Epsilon Spires presents a night of old-time banjo music on screen and stage
Banjo player Lee Sexton, in a scene from the documentary, “Linefork.”
Arts

Epsilon Spires presents a night of old-time banjo music on screen and stage

BRATTLEBORO — The documentary Linefork, which depicts the daily life of legendary banjo player Lee Sexton in detail, will be screened in the Sanctuary at Epsilon Spires on Friday, Nov. 19, followed by a discussion with co-director Vic Rawlings.

Linefork was recorded over three years in Sexton's hometown of Linefork, Ky., where he has lived on the same plot of land since his birth in 1927.

The film forgoes traditional documentarian elements like voiceovers and talking heads in favor of prolonged shots of the elderly Sexton and his wife, Opal, as they engage in the routines that fill their days in rural Appalachia.

“We went there for the music - it's absolutely brilliant banjo playing,” Rawlings said in a news release.

Rawlings, a musician and instrument builder, has performed for many years in the electroacoustic genre.
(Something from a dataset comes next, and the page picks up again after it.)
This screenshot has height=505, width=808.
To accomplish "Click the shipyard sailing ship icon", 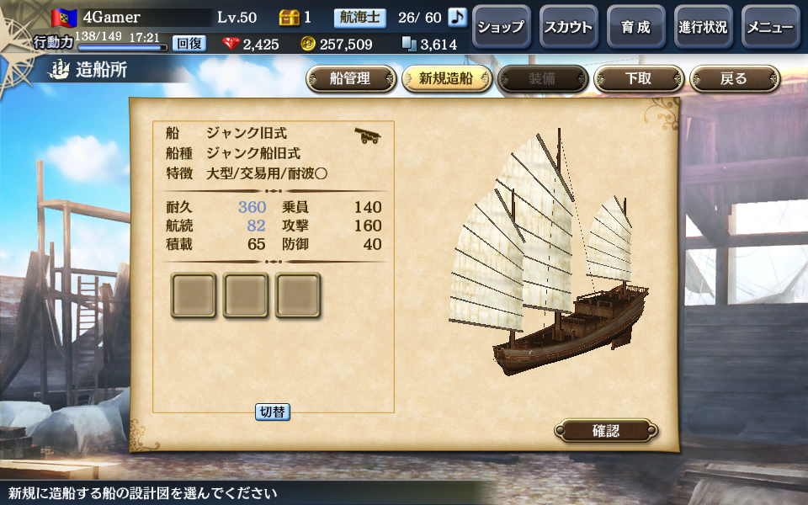I will (58, 70).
He has also held teaching positions and residencies at schools such as the Oberlin Conservatory, MIT, and Harvard.

He had originally made audio recordings of Sexton playing music but subsequently purchased his first video camera after the idea of a film about Sexton's life took shape.

“Being with Lee and Opal was a profound experience for us, and we were compelled to share that the best we could,” says Rawlings about the time that he and co-Director Jeff Daniel Silva spent with the Sextons in Linefork. “That human-to-human experience was what kept us focused when we were making the film and attempting to tell the story of being there.”
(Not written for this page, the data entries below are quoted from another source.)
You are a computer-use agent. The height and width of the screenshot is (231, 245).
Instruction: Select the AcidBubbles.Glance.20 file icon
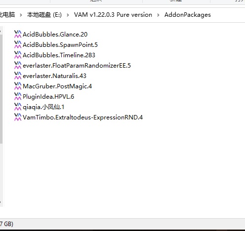18,34
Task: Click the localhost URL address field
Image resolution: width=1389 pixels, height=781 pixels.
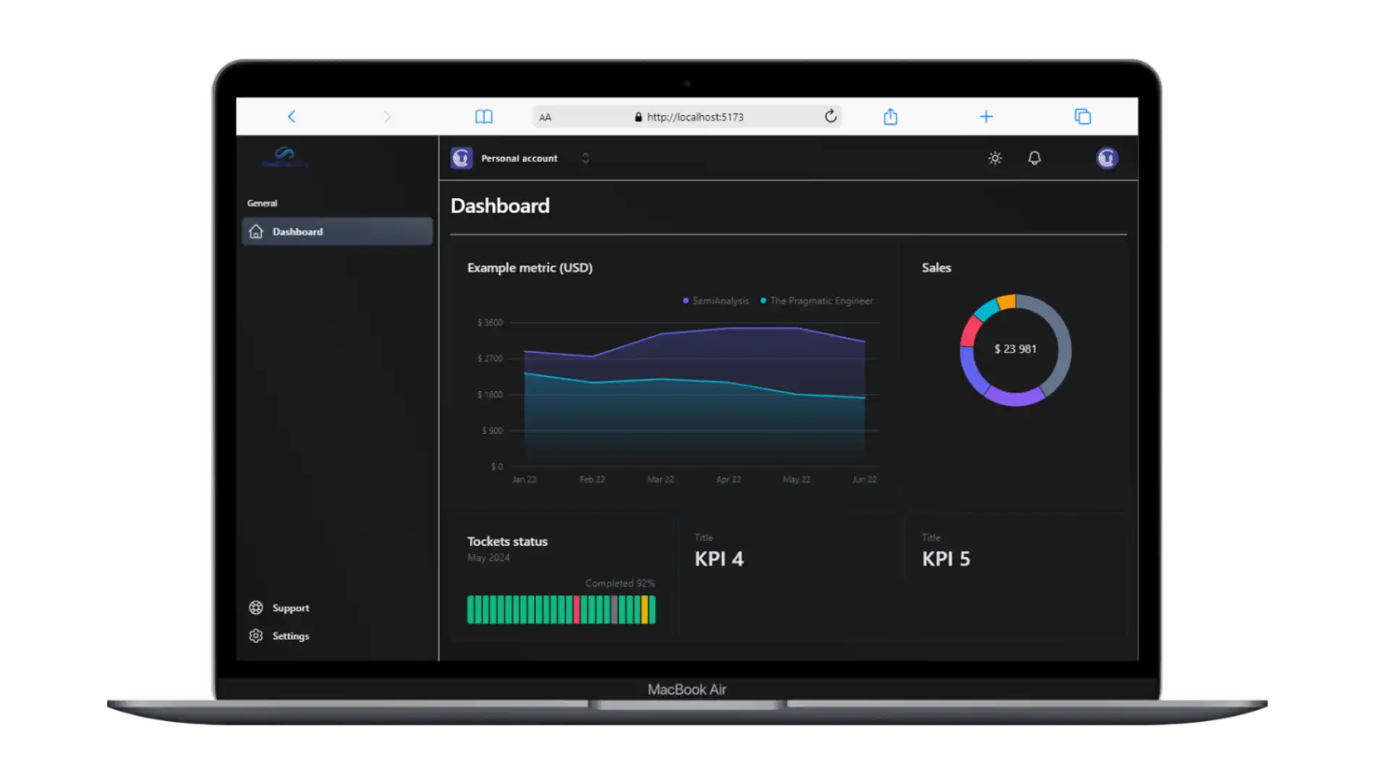Action: click(x=695, y=117)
Through presenting footage of Sexton's life without overt commentary, Linefork is able to weave themes of work, aging, partnership, artistic practice, and the social and economic realities of life in a coal-mining region of Kentucky.

“Narration and narrative take up a lot of room. Steering clear of those elements allowed us to open the lens onto the subjects themselves,” says Rawlings. “In Linefork, we want to invite viewers to see and hear for themselves, so we allow them to look, to see a shot longer, to listen.”

Preceding the film will be a banjo performance by Carling Berkhout, a writer and musician from southern Vermont. She describes her most recent album (Soon Comes Night, as part of the duo Carling & Will) as expanding “beyond the confines of old-time, with a modern sound deeply rooted in the style and history of traditional music.”

Tickets for the event are $18 and can be purchased at epsilonspires.org.